Ces profils ont pour particularité de passer l’essentiel de leur temps, de résidence comme de travail, dans le territoire d’installation. Parfois très diplômés, et passés par des grandes agglomérations pour leurs études et le début de leur vie active, ils ont souvent des origines rurales et montrent de fortes préoccupations écologiques, qui peuvent les conduire à un fonctionnement en réseau (lieux d’approvisionnement, canaux institutionnels de soutien aux travaux ou aux activités professionnelles, réseaux sociaux plus ou moins militants…). Ils alimentent en même temps un imaginaire de « transition rurale » par leur présence, leurs pratiques écologiques en matière d’habitat, mais aussi par leurs projets professionnels et leur investissement multiforme dans le territoire (cafés associatifs, épiceries coopératives, offre culturelle, réseaux militants et/ou festifs, etc.).
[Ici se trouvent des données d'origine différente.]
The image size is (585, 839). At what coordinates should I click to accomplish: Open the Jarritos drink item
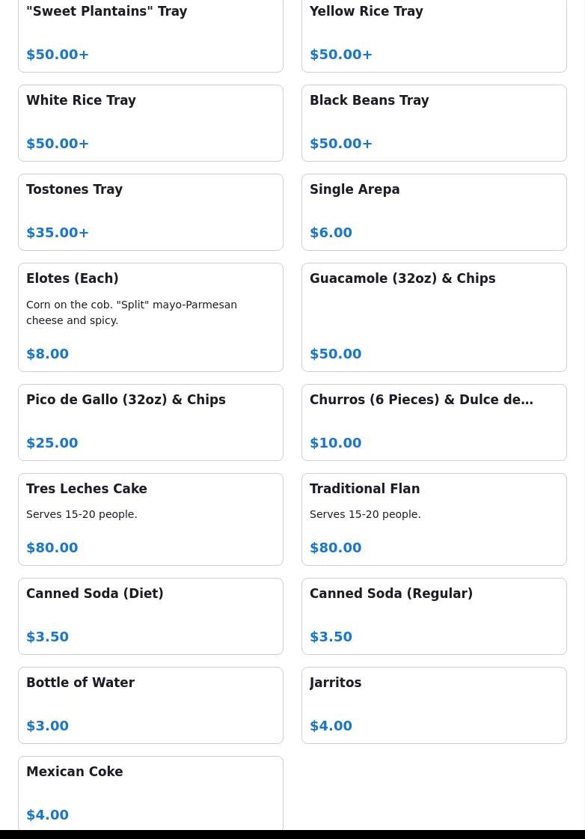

Sous les radars » : marginaux et population à la précarité plus ou moins choisie en quête d’un mode de vie alternatif

Ces profils moins médiatisés, rencontrés dans les territoires où il est possible de vivre de peu grâce à la solidarité locale, la débrouille et l’autosuffisance : des ménages en situation de précarité, plus ou moins choisie. Pour certains, c’est la combinaison des conditions de (sur)vie dans les grandes métropoles (difficulté d’accès au logement et à l’emploi) et de la montée en puissance de la problématique de l’effondrement qui les pousse à choisir une forme de marginalité. Ils cherchent alors des formes d’autonomie dans une économie de survie : autonomie énergétique, alimentaire, en eau… D’où la recherche de territoires non seulement structurés par des liens d’entraide, mais aussi relativement cachés, à l’écart des axes de communication, et dotés de ressources naturelles (cours d’eau, terres cultivables, fruitiers), où peuvent se développer des formes d’habitat léger (auto-construction, « tiny houses », voire yourtes ou camions). Mobiles et méfiants, ils sont difficiles à quantifier, mais leur nombre aurait augmenté depuis le confinement, d’après les acteurs locaux. Pour d’autres, il s’agit d’une marginalisation davantage subie (mais il existe un continuum), correspondant à une éviction de longue durée du marché du travail et du marché du logement, conduisant à des formes de « cabanisation » : habitat en vieille caravane dans un terrain agricole isolé, ou en camion (souvent des hommes jeunes, seuls, et instabilité – voir le turnover dans certaines vallées cévenoles). Ces derniers profils semblent rester quantitativement assez peu nombreux et concentrés dans les régions méridionales non littorales.